Deux mois déjà que l’offensive militaire russe a commencé en Ukraine et en dépit des certitudes d’avant-conflit, l’armée ukrainienne continue d’opposer aux forces de Vladimir Poutine une résistance acharnée. Et Joe Biden, président des États-Unis, ne cesse de célébrer cette résistance qu’il encourage et nourrit. Le 21 avril à la Maison-Blanche, annonçant une nouvelle tranche de 800 millions de dollars d’assistance militaire aux Ukrainiens, Joe Biden s’est dit«ébloui» de la résistance des militaires et des civils face à l’agression de Poutine. Avant de rappeler que cette résilience n’était possible que par l’aide apportée par les États-Unis. L’argument n’est pas sans fondement. Les chiffres cumulés depuis un mois sont vertigineux : la présidence Biden a livré au moins 4 milliards de dollars d’armement à l’Ukraine depuis l’investiture de janvier 2021, dont 3,3 milliards après le début de la guerre, le 24 février. À titre de comparaison, les États-Unis ont dépensé environ 3,8 milliards de dollars d’aide militaire en Afghanistan pour les deux années 2019-2020.

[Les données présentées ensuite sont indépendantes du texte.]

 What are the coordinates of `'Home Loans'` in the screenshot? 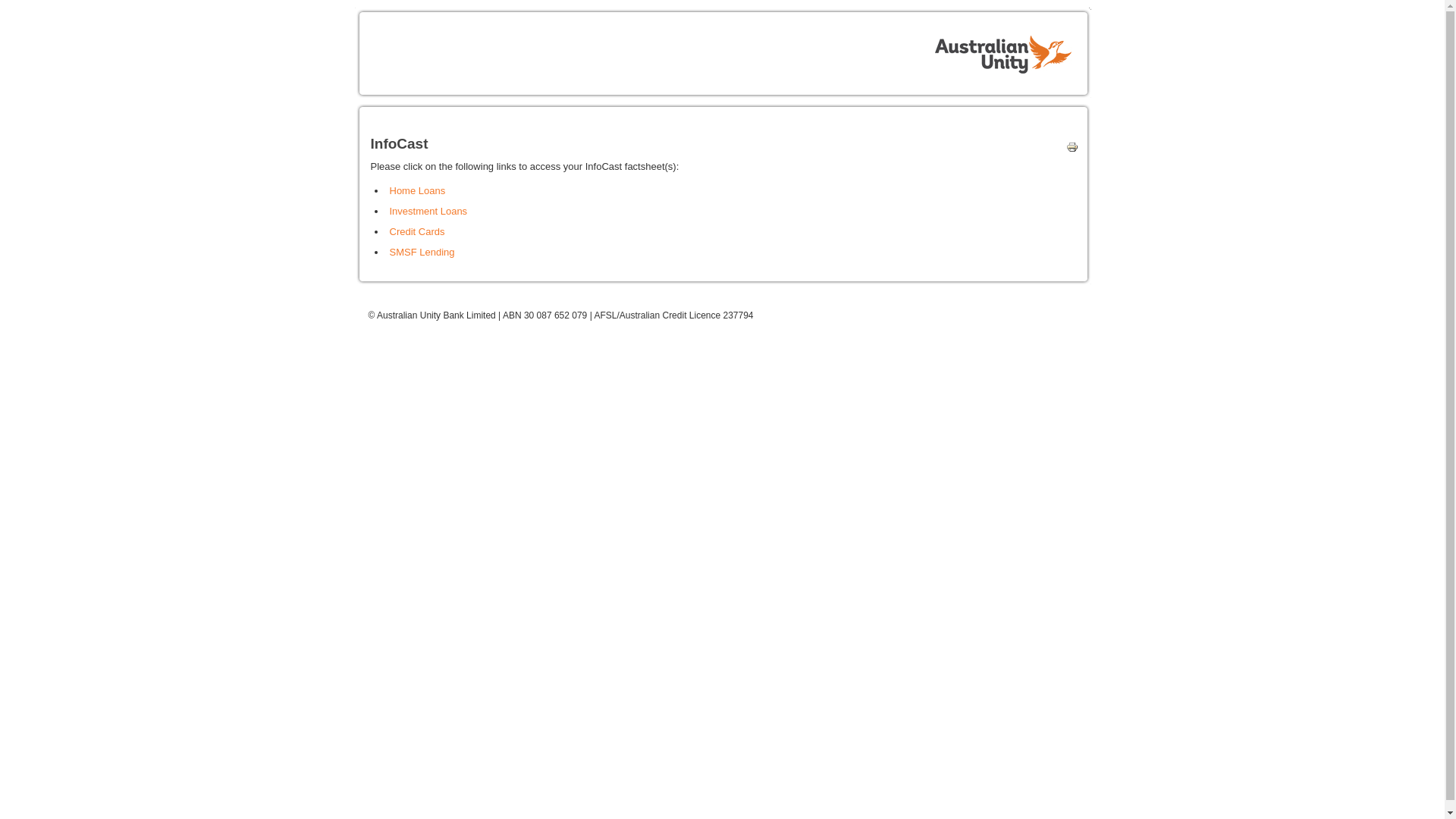 It's located at (418, 190).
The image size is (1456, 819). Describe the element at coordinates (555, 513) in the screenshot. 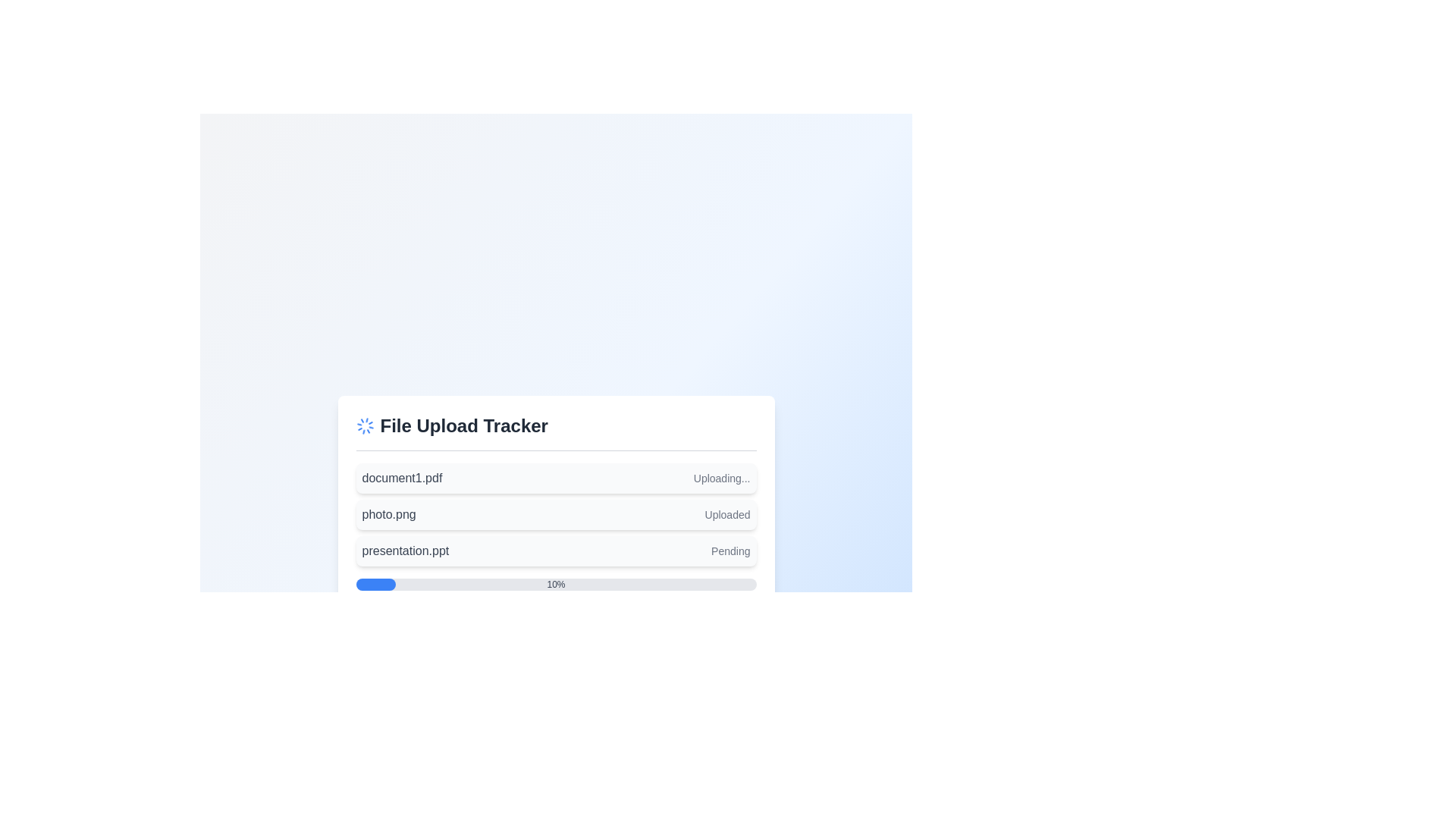

I see `the informative status display bar that indicates the file 'photo.png' has been successfully uploaded` at that location.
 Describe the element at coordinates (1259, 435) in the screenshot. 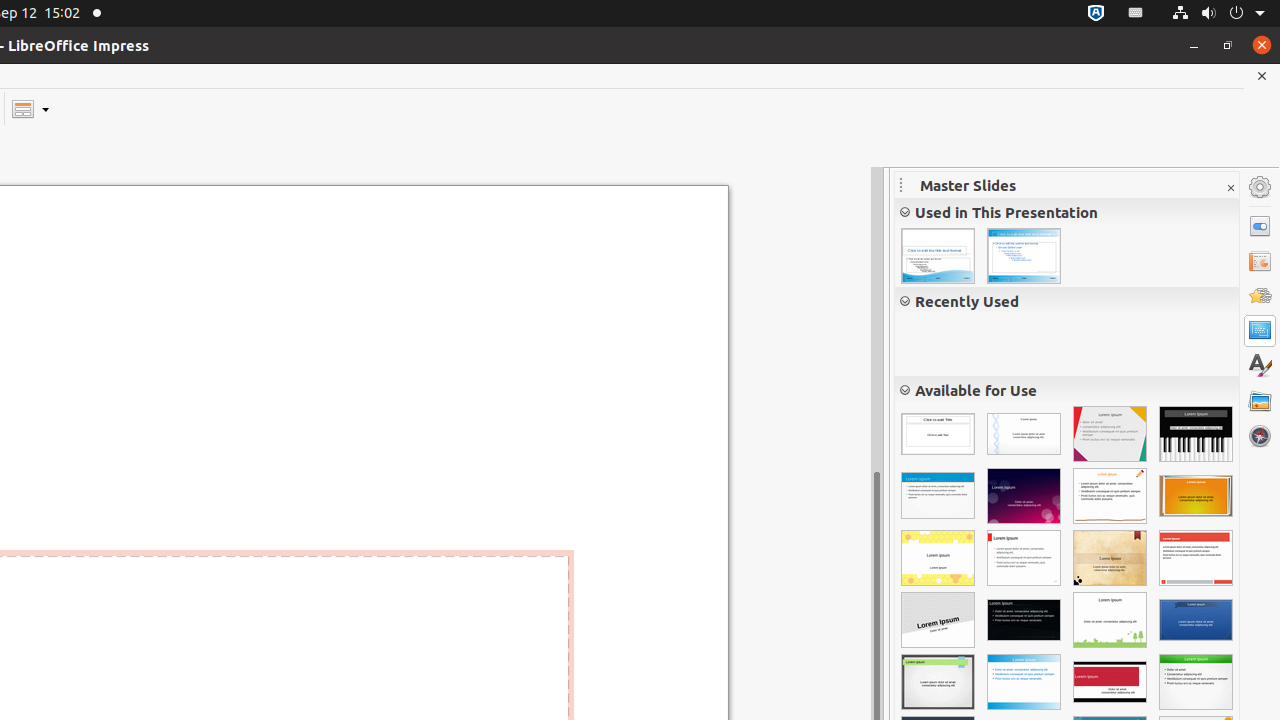

I see `'Navigator'` at that location.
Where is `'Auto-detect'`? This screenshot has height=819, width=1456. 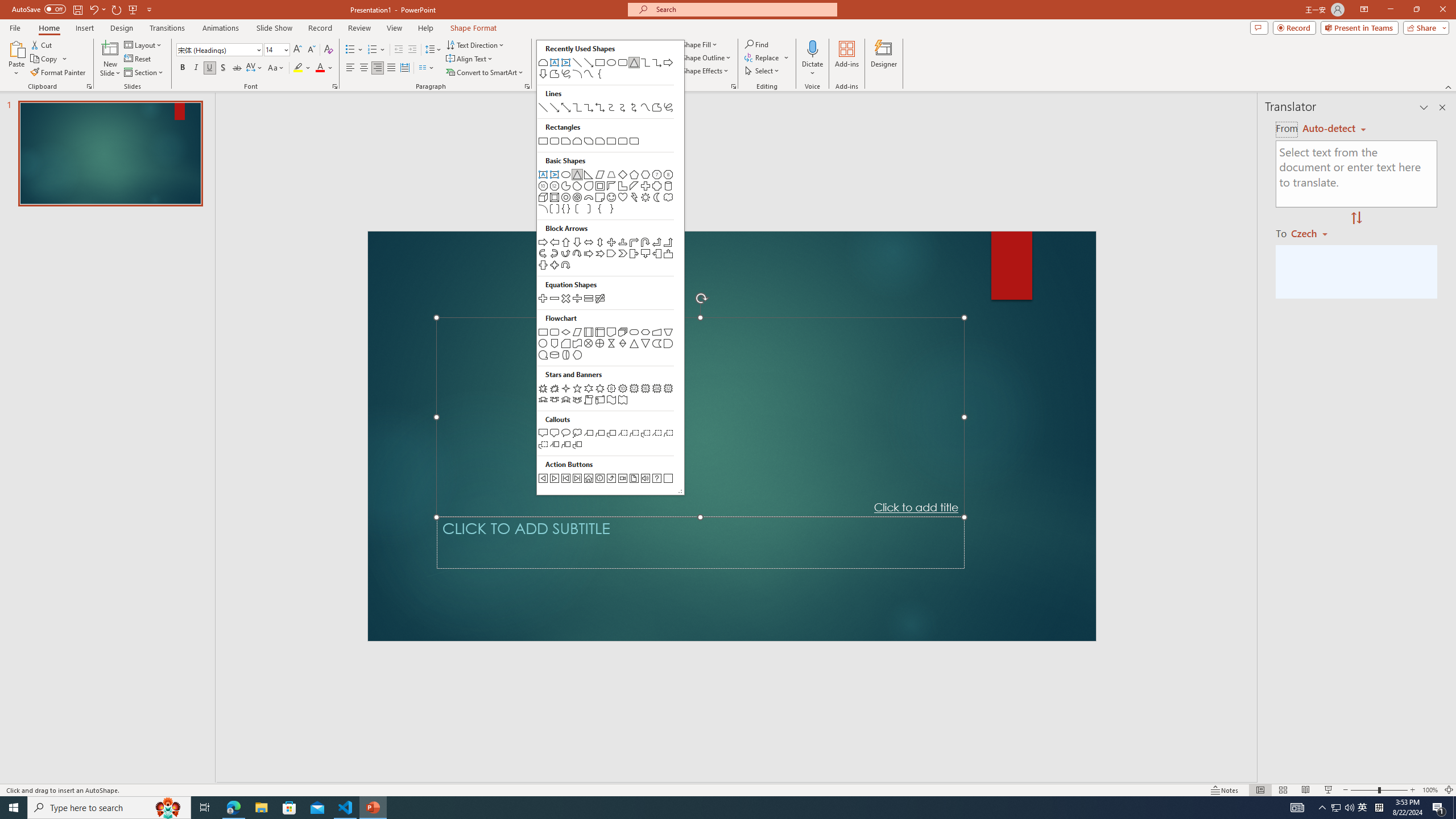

Cet afflux s’est doublé depuis deux mois – et notre première analyse de la position de Joe Biden (lire l’épisode 15, « Biden, président de la première impuissance mondiale ? ») – d’une montée en puissance des armements fournis par les États-Unis à l’Ukraine. Certes, les avions de chasse, qui permettraient aux Ukrainiens de contester encore davantage l’espace aérien à l’armée russe, restent, en dépit de bien des hésitations, un tabou infranchissable pour la présidence Biden. Début mars, après avoir encouragé la Pologne à mettre à disposition de l’Ukraine ses MiG-29 de fabrication soviétique, l’administration Biden a fini par reculer pour ne pas entrer en conflit direct avec la Russie. Et mi-avril, le Pentagone a été obligé de rectifier une incompréhension en précisant qu’il ne livrait aucun avion en entier à l’Ukraine mais seulement des pièces détachées. Durant cette même période, les États-Unis ont par contre commencé à livrer des drones de combat Switchblade, des hélicoptères Mil Mi-177 rapatriés d’Afghanistan ainsi que des pièces d’artillerie howitzer à l’armée ukrainienne. Et ils ont aussi entrepris de former les soldats ukrainiens au maniement de ces systèmes d’armement complexes. Le partage du renseignement opérationnel, que la patronne de l’espionnage américain, April Haines, avait choisi de ralentir en début de conflit, est désormais en temps réel entre les États-Unis et l’armée ukrainienne.
Barack Obama, alors président des États-Unis, et son vice-président Joe Biden, le 21 octobre 2015 à la Maison-Blanche, à Washington
— Photo Mike Theiler/Pool/Abaca.
En dépit de cette intensification de l’aide militaire, le président Biden a réitéré sur tous les tons depuis deux mois que jamais il n’enverrait des troupes combattre en Ukraine à cause du risque d’escalade nucléaire face à la Russie.